Ultrabooks always have had something of an identity crisis. And that uncertainty — abetted by high prices — is making things tough for the devices, which are characterized by their Intel-ness, thin form factor, solid-state storage, fast recovery from non-operational modes and quick retrieval of oft-used data.
AllThingsD reports that two studies point to the problems the subsector is having. First, Barclays said that ultras only accounted for 5 percent of the laptops sold during the second quarter of the year. The second report, from Sterne Agee, suggests a likely reason for what the story suggests are disappointing results:
And that traction isn’t likely to show up until PC manufacturers are able to lower their prices.

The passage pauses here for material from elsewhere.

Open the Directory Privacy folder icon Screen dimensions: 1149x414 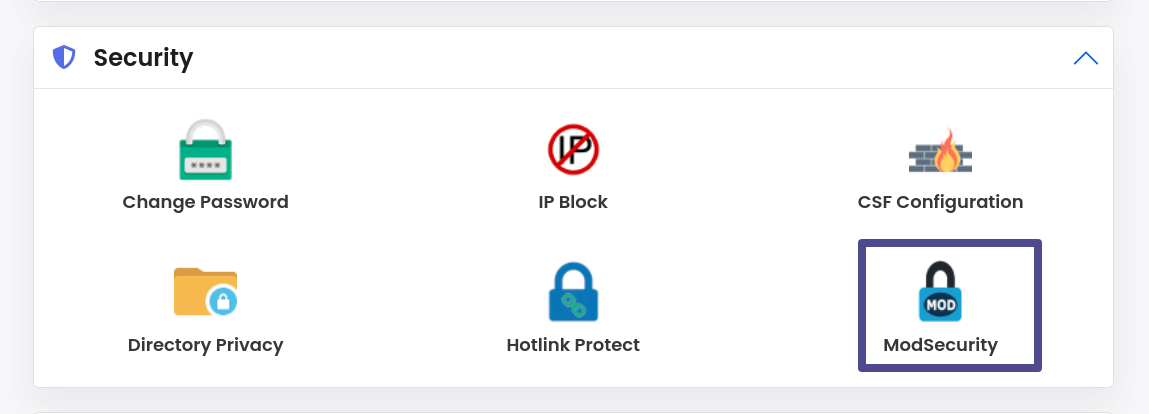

According to Sterne Agee analyst Vijay Rakesh, 75 percent of the Ultrabooks currently available at Best Buy cost more than $950. Of those, several command prices of more than $1,300.
Those price tags do seem a bit steep in this world in which the cost of electronic gear systematically goes down.
The story said that prices indeed will recede and that the sector may get a restart with the release of Windows 8, though it didn’t say why the new Microsoft operating system will be particularly advantageous to the ultrabook.
The status of ultrabooks also came up in a Barron’s post on the troubled PC industry. For some reason, ultrabooks are considered part of the PC segment while tablets are not. In any case, he agrees that prices are too high:
As for Ultrabooks, we continue to believe that Ultrabooks will be substitutive, rather than incremental to the PC market. In particular, we believe that Ultrabooks will need to reach much lower ASPs to find broad adoption.
A quick scan of recent news suggests that there is plenty going on in the category. For instance, Gizmodo reports on touchscreen ultrabooks — for the record, writer Adrian Covert doesn’t care for them — and links to introductions from Acer, HP and Samsung. Dell and Toshiba also have new ultrabooks. PCWorld has a series of notes on ultrabook introductions.
Ultrabooks, like the tablets, Chromebooks and other mobile devices in the amorphous “not-phones/not-laptops,” have their use case. About a year into their lifespan, however, reports are not encouraging.